Zu guter Letzt: regelmäßige Berichte über den Fortschritt im Rechtsausschuss des Abgeordnetenhauses und nicht gegenüber der „Morgenpost“.

Also dann – frisch ans Werk, hopphopp!

[Heiterkeit bei der AfD]

Wir wollen Ergebnisse sehen, denn sollten diese nicht erfolgen, werden wir unsere Rücktrittsforderung gegen den Justizsenator aufrechterhalten und: Wir haben noch andere Mittel, um die Missstände im Justizbereich aufzuklären,

[Steffen Zillich (LINKE): Ach! – Zurufe von der LINKEN und den GRÜNEN]

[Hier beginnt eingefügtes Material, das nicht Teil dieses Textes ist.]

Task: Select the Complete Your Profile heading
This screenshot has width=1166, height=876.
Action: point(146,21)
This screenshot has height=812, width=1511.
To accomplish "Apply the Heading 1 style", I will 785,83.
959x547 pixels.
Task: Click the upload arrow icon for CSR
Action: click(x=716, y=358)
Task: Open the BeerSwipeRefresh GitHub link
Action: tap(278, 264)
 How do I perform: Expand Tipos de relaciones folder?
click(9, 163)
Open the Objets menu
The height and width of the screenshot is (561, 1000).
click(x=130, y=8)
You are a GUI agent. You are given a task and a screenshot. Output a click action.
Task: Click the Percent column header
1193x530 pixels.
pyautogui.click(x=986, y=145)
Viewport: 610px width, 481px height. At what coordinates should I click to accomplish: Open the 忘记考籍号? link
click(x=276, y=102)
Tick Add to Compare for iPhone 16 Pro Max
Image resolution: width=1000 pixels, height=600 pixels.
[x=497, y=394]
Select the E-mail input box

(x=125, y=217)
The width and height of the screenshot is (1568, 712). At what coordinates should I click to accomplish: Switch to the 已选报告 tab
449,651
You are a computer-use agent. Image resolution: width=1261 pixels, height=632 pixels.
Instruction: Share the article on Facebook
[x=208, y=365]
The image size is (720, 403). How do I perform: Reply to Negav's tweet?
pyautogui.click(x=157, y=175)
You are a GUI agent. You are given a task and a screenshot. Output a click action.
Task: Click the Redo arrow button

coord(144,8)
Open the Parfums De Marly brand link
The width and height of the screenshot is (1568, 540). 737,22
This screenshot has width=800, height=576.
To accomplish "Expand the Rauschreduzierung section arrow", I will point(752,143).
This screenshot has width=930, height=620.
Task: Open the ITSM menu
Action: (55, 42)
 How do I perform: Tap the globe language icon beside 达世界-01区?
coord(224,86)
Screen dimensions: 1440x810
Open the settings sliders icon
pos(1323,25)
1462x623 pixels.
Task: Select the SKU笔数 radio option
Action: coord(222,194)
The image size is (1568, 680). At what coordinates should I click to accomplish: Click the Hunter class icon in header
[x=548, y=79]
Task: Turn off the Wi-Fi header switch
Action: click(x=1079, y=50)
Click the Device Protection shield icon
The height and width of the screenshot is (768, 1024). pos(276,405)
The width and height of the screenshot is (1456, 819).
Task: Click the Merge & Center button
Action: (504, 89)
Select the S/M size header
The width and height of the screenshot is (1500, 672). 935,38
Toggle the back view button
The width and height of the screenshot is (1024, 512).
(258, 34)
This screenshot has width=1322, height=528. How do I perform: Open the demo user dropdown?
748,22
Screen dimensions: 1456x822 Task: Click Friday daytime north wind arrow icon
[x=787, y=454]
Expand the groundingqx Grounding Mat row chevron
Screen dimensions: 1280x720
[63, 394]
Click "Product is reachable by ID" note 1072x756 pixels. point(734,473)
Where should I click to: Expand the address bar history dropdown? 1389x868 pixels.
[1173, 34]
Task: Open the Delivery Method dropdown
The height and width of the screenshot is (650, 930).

sollte dies erforderlich werden. Ich denke da etwa auch an einen Untersuchungsausschuss.

[Oh! von der LINKEN und den GRÜNEN – Lachen bei der LINKEN und den GRÜNEN]

Sie sind jetzt in der Pflicht zu liefern. Das sind Sie auch den Berlinern schuldig. Wir werden das begleiten und beobachten und natürlich öffentlich machen. Machen Sie sich da keine Sorgen, wir sind also Opposition hier und da. Wir sind präsent, und wir hauen Ihnen auf die Finger. – Vielen Dank!

[Beifall bei der AfD – Anja Kofbinger (GRÜNE): Wir hauen Ihnen auf die Finger! Kriegen aber die eigenen Leute nicht in den Griff!]

Für die Fraktion Die Linke hat jetzt der Kollege Schlüsselburg das Wort.

Sehr geehrter Herr Präsident! Liebe Kolleginnen und Kollegen! Werte Gäste!

Zweitens werden wir unmittelbar untersuchen und dann kurz-, mittel- und langfristig umsetzen …, wie wir die Sicherheitsstandards verbessern können, wie wir Systeme und Abläufe untersuchen, wie wir die Bedingungen für die Mitarbeiter und die Führungskultur … untersuchen und gegebenenfalls verbessern.

(Marc Vallendar)

Die Abläufe des Ausbruchs wirkten kurios und erforderten die Befassung der Verantwortlichen, in der Verwaltung aufzuklären, wie dies habe geschehen können. Im Kern gehe es um eine Prüfung, ob die Sicherungsmaßnahmen in der Justizvollzugsanstalt grundsätzlich ausreichend seien.

Diese Sätze stammen nicht von mir. Der erste Teil stammt von Ex-Senator Heilmann am 22. Mai 2014 in der Fragestunde hier im Hause zu dem damaligen Ausbruch aus der JVA Moabit, der zweite Teil vom Kollegen Rissmann – CDU – in der Sitzung des Rechtsausschusses am 28. Mai 2014 zum selben Thema.